QUINTO.- En cuanto a la responsabilidad civil el art. 116.1 del CP dispone que: "1. Toda persona criminalmente responsable de un delito lo es también civilmente si del hecho se derivaren daños o perjuicios. Si son dos o más los responsables de un delito los jueces o tribunales señalarán la cuota de que deba responder cada uno." En el mismo sentido el art. 109 del mismo texto legal.

En consecuencia los acusados D. Juan Pedro , D. Andrés y Dª. Constanza deberán de indemnizar a la Cía de Seguros Generali por los perjuicios causados, la que se acreditará en la ejecución de esta sentencia.



SEXTO.- En lo referente a las costas procesales se impondrán a los acusados ( art. 123, 124 CP) incluidos la de la acusación particular.

Vistos, además de los citados artículos, los de general y pertinente aplicación. En nombre del Rey:

Fallo

Que debemos CONDENAR Y CONDENAMOS al acusado D. Benito como autor responsable de un delito de estafa del art. 248, 249 del Código Penal, ya definido, a la pena de TRES MESES DE PRISIÓN, con la accesoria de INHABILITACIÓN ESPECIAL DEL DERECHO DE SUFRAGIO PASIVO durante el tiempo de la condena.

Que debemos CONDENAR Y CONDENAMOS a los acusados D. Andrés , D. Juan Pedro y Dª. Constanza , como autores de un delito Estafa procesal del art. 250.7 del Código Penal, ya definido a la pena de NUEVE MESES DE PRISION, con la accesoria de INHABILITACIÓN ESPECIAL DEL DERECHO DE SUFRAGIO PASIVO durante el tiempo de la condena y MULTA DE CINCO MESES a razón de 6 euros diarios, sustituidos en caso de impago por 2 meses y 15 días de privación de libertad. En cuanto a la responsabilidad civil los tres acusados abonarán conjuntamente y solidariamente a la Cía Generali de los daños y perjuicios que se acrediten durante la ejecución de la sentencia.

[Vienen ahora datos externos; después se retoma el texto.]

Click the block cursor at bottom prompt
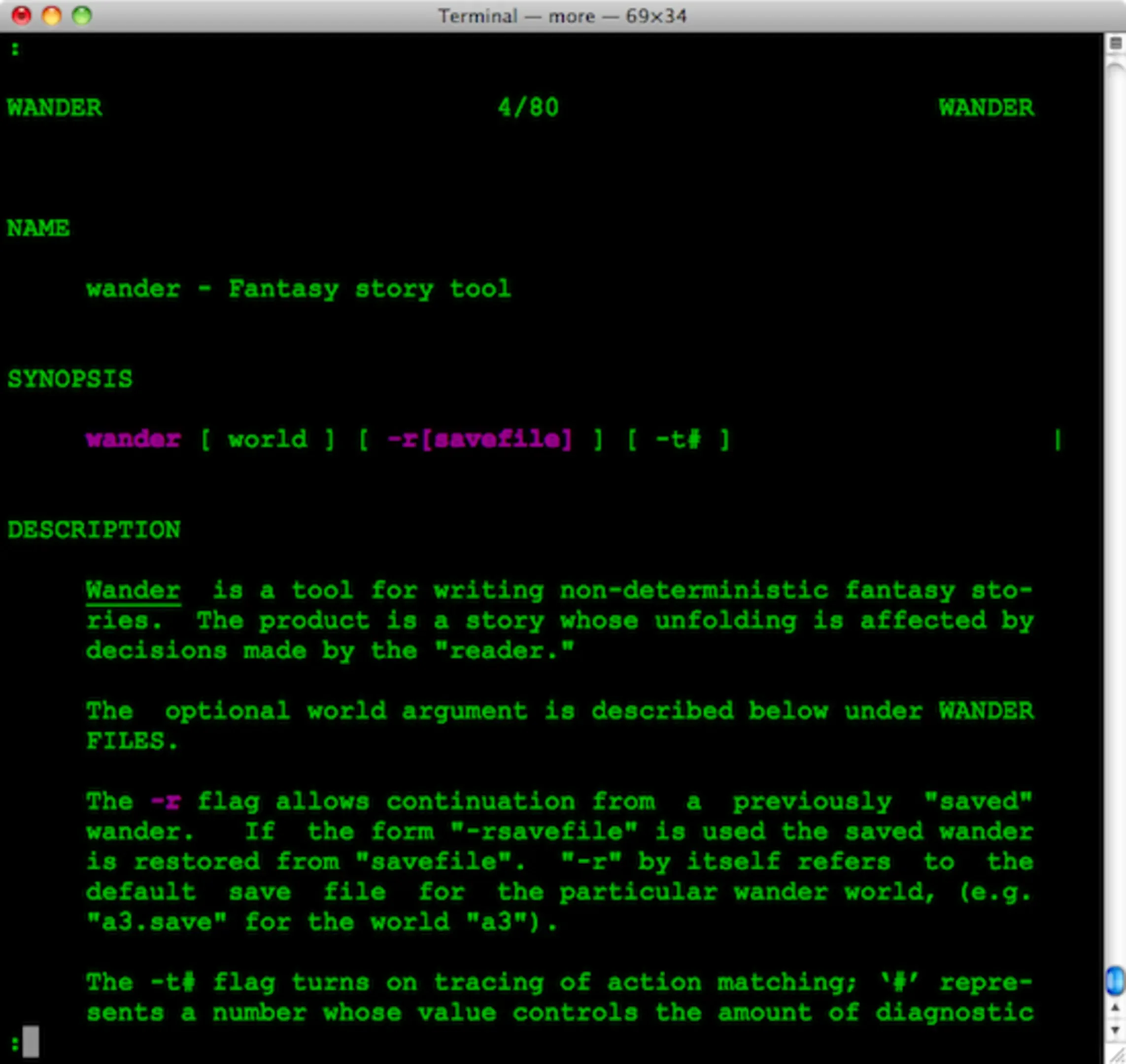The height and width of the screenshot is (1064, 1126). 31,1041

Se imponen a los condenados las costas causadas en la presente causa a los acusados incluidas las causadas a la acusación particular.

Notifíquese la presente Sentencia a las partes y al acusado haciéndoles saber que no es firme y contra la misma, cabe interponer RECURSO DE APELACIÓN, que ha de formularse mediante escrito autorizado por Abogado y Procurador, presentando ante este Tribunal dentro de los DIEZ días a aquel en que se les hubiere notificado la sentencia.

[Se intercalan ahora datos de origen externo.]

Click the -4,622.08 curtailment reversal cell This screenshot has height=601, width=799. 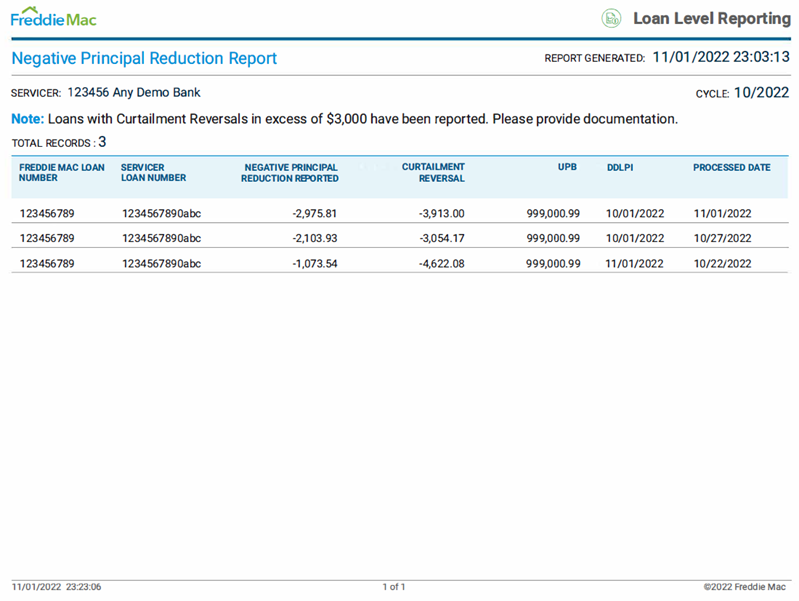pos(437,264)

Así por esta nuestra Sentencia, definitivamente juzgando, lo pronunciamos, mandamos y firmamos.

PUBLICACION.- Leída y publicada ha sido la anterior sentencia por el Iltmo. Sr. Magistrado que la ha dictado cuando se encontraba celebrando audiencia pública en el mismo día de su fecha, de lo que como Letrada de la Administración de Justicia doy fe.